Io sono già in netta difficoltà e tu mi remi contro? Sai quanti voti perdiamo con quella tassa? Tutti quelli che lavorano nell’industria della plastica, sai quanti sono? E tutti i loro familiari, sai quanti sono?
Ma i problemi per il Governo non si fermano qui.
C’è infatti chi sostiene che fra poco scoppierà il caso Giuseppe Conte, Russiagate e 007.

Il Copasir lo incalza e gli sviluppi potrebbero essere clamorosi, ma ancor più in imbarazzo si dovrebbe sentire il Premier per l’affare Retelit, una compagnia italiana di telecomunicazioni.

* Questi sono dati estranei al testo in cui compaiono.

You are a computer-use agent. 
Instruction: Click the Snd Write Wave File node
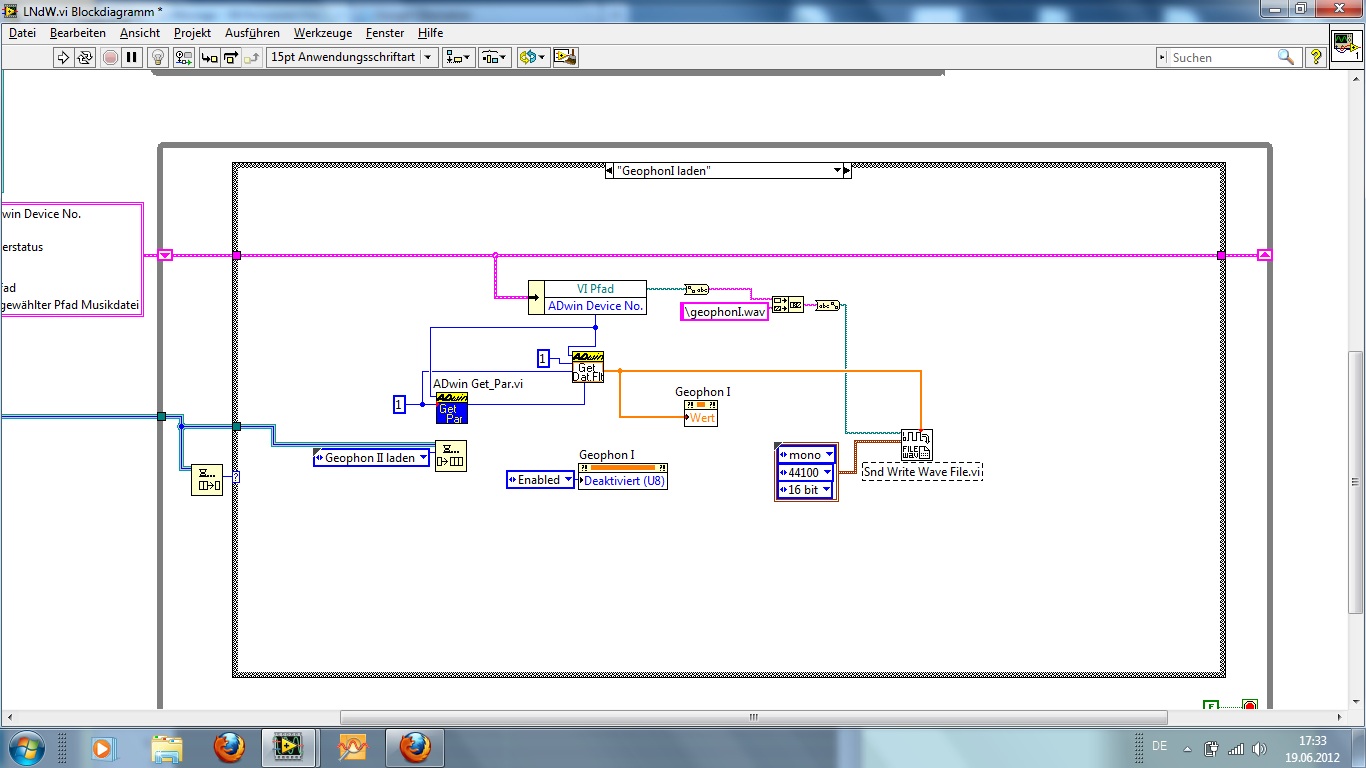click(x=916, y=444)

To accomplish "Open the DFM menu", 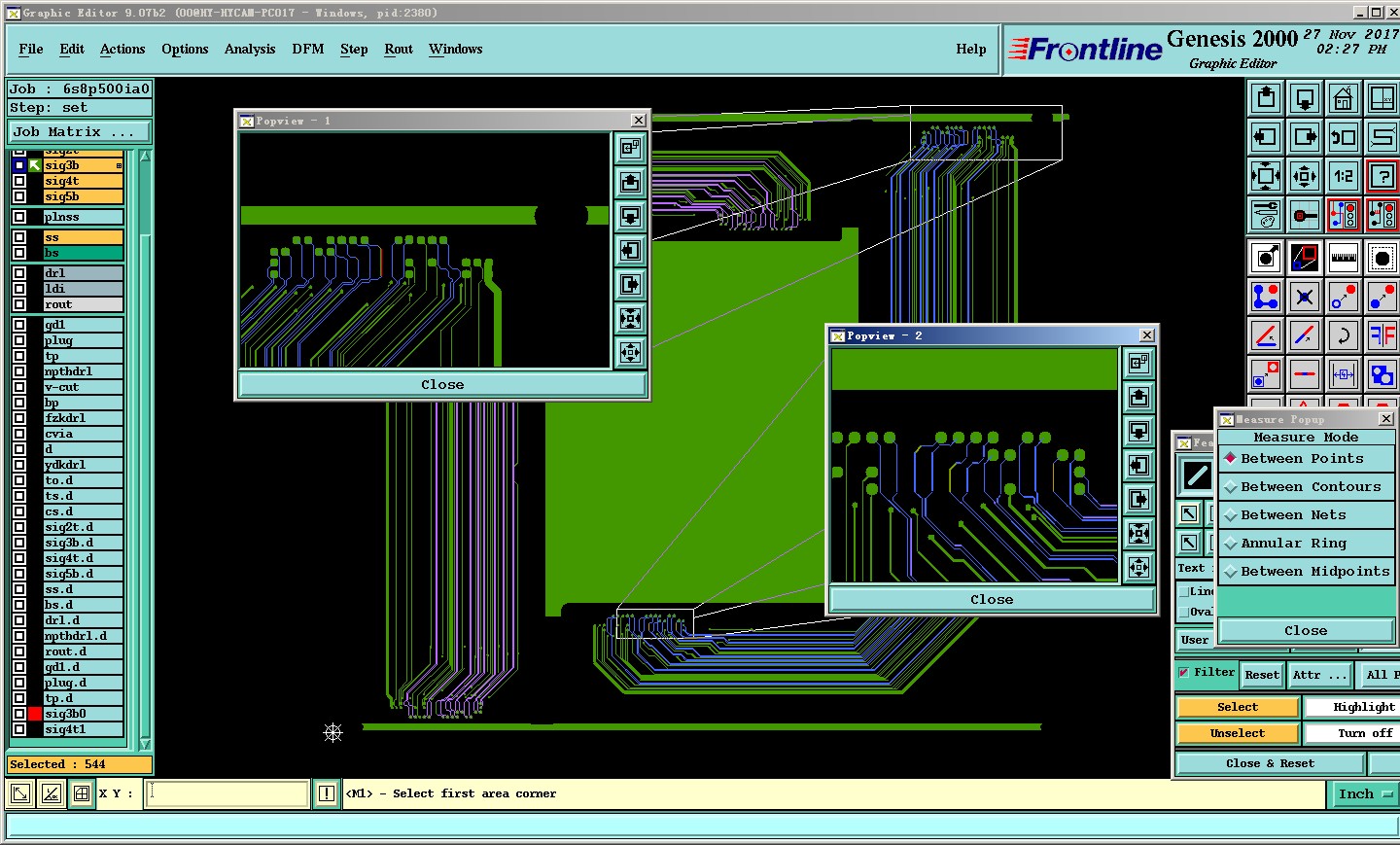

Conte, infatti, poco tempo prima di diventare Presidente del Consiglio, nel maggio dello scorso anno, aveva data un proprio parere legale ad una Società controllata da un fondo di investimento l’Athena Global Opportunities, un fondo che secondo un reportage di “Repubblica” avrebbe ricevuto “200 milioni di euro dal Segretariato Vaticano per un discusso investimento immobiliare di lusso a Londra”.
A proposito del Vaticano e della sbandierata sobrietà di Papa Francesco, l’elogio della morigeratezza e l’invito alle nostre autorità di prodigarsi per l’accoglienza dei migranti, …
200 milioni di euro per un investimento immobiliare di lusso a Londra!!!
Lasciamo perdere.
Comunque su quell’operazione sta indagando anche la procura vaticana.
Naturalmente il reportage di Repubblica aveva come obiettivo Conte, quando Conte era il Premier di un Governo giallo-verde, quindi quando Conte era un “avversario politico”.
Un’ultima annotazione, sempre per far capire come la confusione regni sovrana in capo al nostro attuale Governo.
Pare che il Candidato del PD alle elezioni regionali in Calabria, dove presto si voterà, Mario Oliverio, pare non piaccia ai Cinque Stelle.

Pare addirittura lo considerino invotabile.
Il Pd allora sembra intenzionato a dargli il benservito sostituendolo con un candidato cosiddetto “condiviso”. Oliverio non l’ha presa bene ed ha fatto chiaramente intendere che potrebbe tranquillamente comunque presentarsi alla competizione elettorale senza il simbolo del partito.
Insomma pare proprio che anche la Calabria possa dopo le prossime elezioni diventare una regione amministrata dal Centrodestra.